TO DO:
A: Please return, word for word, the passage of the Dubai car-buying thread that opens with the words containing "Also can you" and closes with "the cherokee sport.".
B: Supply the next part of the Dubai car-buying thread, starting right after its final sentence.

EXCERPT:
▬▬▬
# Any expats selling a car



## Cindielouisa (Nov 22, 2008)

Hi

new to dubai and need to buy a car budgeT to 35k 
any expats relocating please contact us asap
thanks


----------



## mr.alsuwaidi (Dec 3, 2008)

Cindielouisa said:


> Hi
> 
> new to dubai and need to buy a car budgeT to 35k
> any expats relocating please contact us asap
> thanks


hi cindie what kind of car you are looking to buy and what years you are looking for ...


----------



## Cindielouisa (Nov 22, 2008)

Hi

I am looking for a 2001 onwards in the following -

Merc ML
Lexus
Jeep
Rav 4

Those types of vehicle, not too big!

Thanks for your help.

Kind regards

Cindy



mr.alsuwaidi said:


> hi cindie what kind of car you are looking to buy and what years you are looking for ...


----------



## mr.alsuwaidi (Dec 3, 2008)

Cindielouisa said:


> Hi
> 
> I am looking for a 2001 onwards in the following -
> 
> ...


Hi Cindy
My brother and his friends they buy and sell car but they are not a dealer … they know more about each car and they know if the car has any problem or the car has been in accident and been fixed and painted the dealer will not tell you this in information … I will tell them to look for you a car under your budget …

Also can you tell me which model Lexus and jeep you are interested on?


----------



## Cindielouisa (Nov 22, 2008)

Hi

Thanks for your mail.

The lexus model is the RX and the jeep is the cherokee sport.
▬▬▬
EXERCISE DATA:

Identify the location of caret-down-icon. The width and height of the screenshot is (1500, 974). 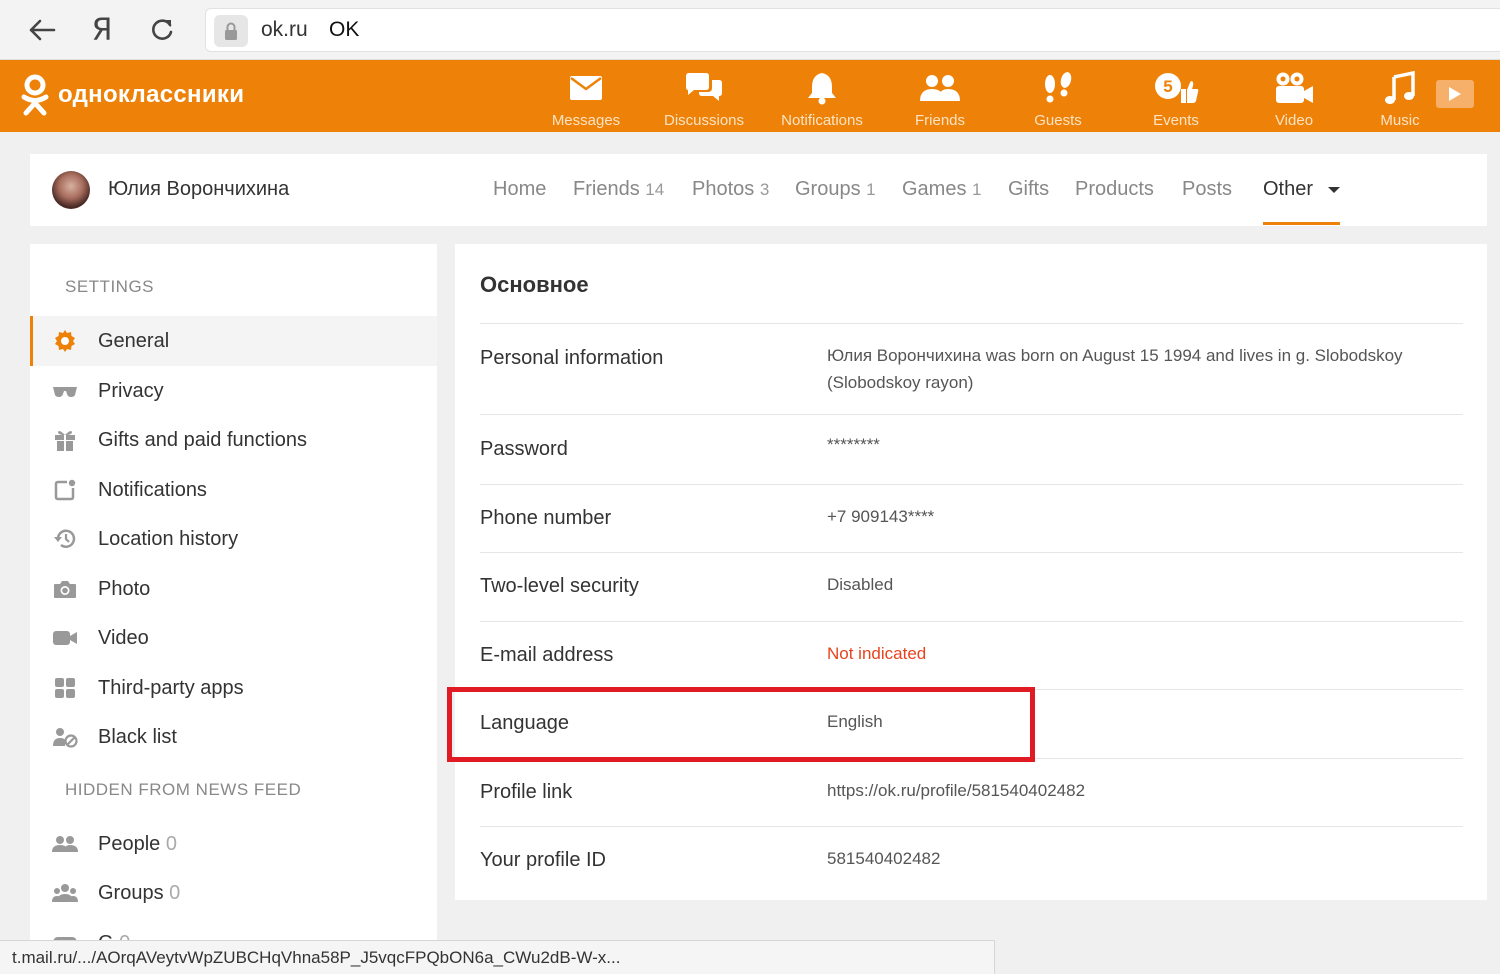
(1334, 190). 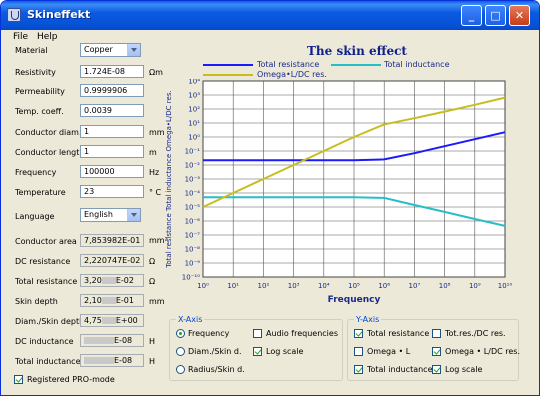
▬▬▬
ANSWERS FOR THE EXERCISE:
A:
Also can you tell me which model Lexus and jeep you are interested on?


----------



## Cindielouisa (Nov 22, 2008)

Hi

Thanks for your mail.

The lexus model is the RX and the jeep is the cherokee sport.

B:
Kind regards




mr.alsuwaidi said:


> Hi Cindy
> My brother and his friends they buy and sell car but they are not a dealer … they know more about each car and they know if the car has any problem or the car has been in accident and been fixed and painted the dealer will not tell you this in information … I will tell them to look for you a car under your budget …
> 
> Also can you tell me which model Lexus and jeep you are interested on?


----------



## Elphaba (Jan 24, 2008)

mr.alsuwaidi said:


> Hi Cindy
> My brother and his friends they buy and sell car but they are not a dealer … they know more about each car and they know if the car has any problem or the car has been in accident and been fixed and painted the dealer will not tell you this in information … I will tell them to look for you a car under your budget …
> 
> Also can you tell me which model Lexus and jeep you are interested on?



You cannot use this board to promote your business. Please read the forum rules.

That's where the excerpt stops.